Il Tribunale di (Omissis) ha, infatti, non certo illogicamente ha posto a fondamento della ritenuta sussistenza del pericolo di recidiva i due procedimenti per fatti analoghi nei quali l'indagato è stato già sottoposto alla misura dell'obbligo di presentazione alla P.G. e la successiva partecipazione al blocco del 29 settembre 2022, descritto nell'annotazione della Digos del 4 ottobre 2022, riportata in nota nell'ordinanza impugnata.
Il Tribunale, come con riferimento alla posizione della (Soggetto 1), ha, inoltre, congruamente stimato che la minore gravità della condotta dell'indagato, rispetto a quella di alcuni co-indagati, giustificava l'imposizione della prescrizione di un obbligo di presentazione non quotidiano.
10. Alla stregua di tali rilievi i ricorsi devono deve essere dichiarati inammissibili.

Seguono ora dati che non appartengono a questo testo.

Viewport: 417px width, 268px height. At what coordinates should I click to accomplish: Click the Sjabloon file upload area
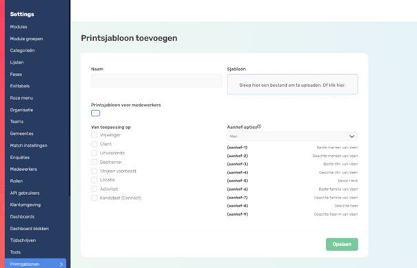coord(292,84)
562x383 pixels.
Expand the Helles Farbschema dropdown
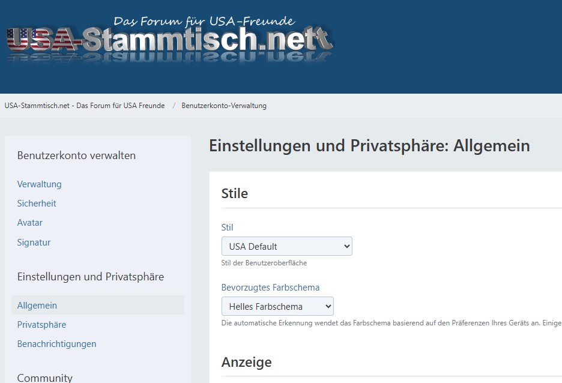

I ricorrenti devono, pertanto, essere condannati, ai sensi dell'art. 616 c.p.p., comma 1, al pagamento delle spese del procedimento.
In virtù delle statuizioni della sentenza della Corte costituzionale del 13 giugno 2000, n. 186, e considerato che non vi è ragione di ritenere che il ricorso siano stato presentato senza "versare in colpa nella determinazione della causa di inammissibilità", deve, altresì, disporsi che ciascun ricorrente versi la somma, determinata in via equitativa, di tremila Euro in favore della Cassa delle Ammende.
P.Q.M.
Dichiara inammissibili i ricorsi e condanna i ricorrenti al pagamento delle spese processuali e della somma di Euro tremila in favore della Cassa delle ammende. Manda alla cancelleria per gli adempimenti di cui all'art. 28 reg. esec. c.p.p..
Così deciso in Roma, il 6 giugno 2023.
Depositato in Cancelleria il 22 agosto 2023.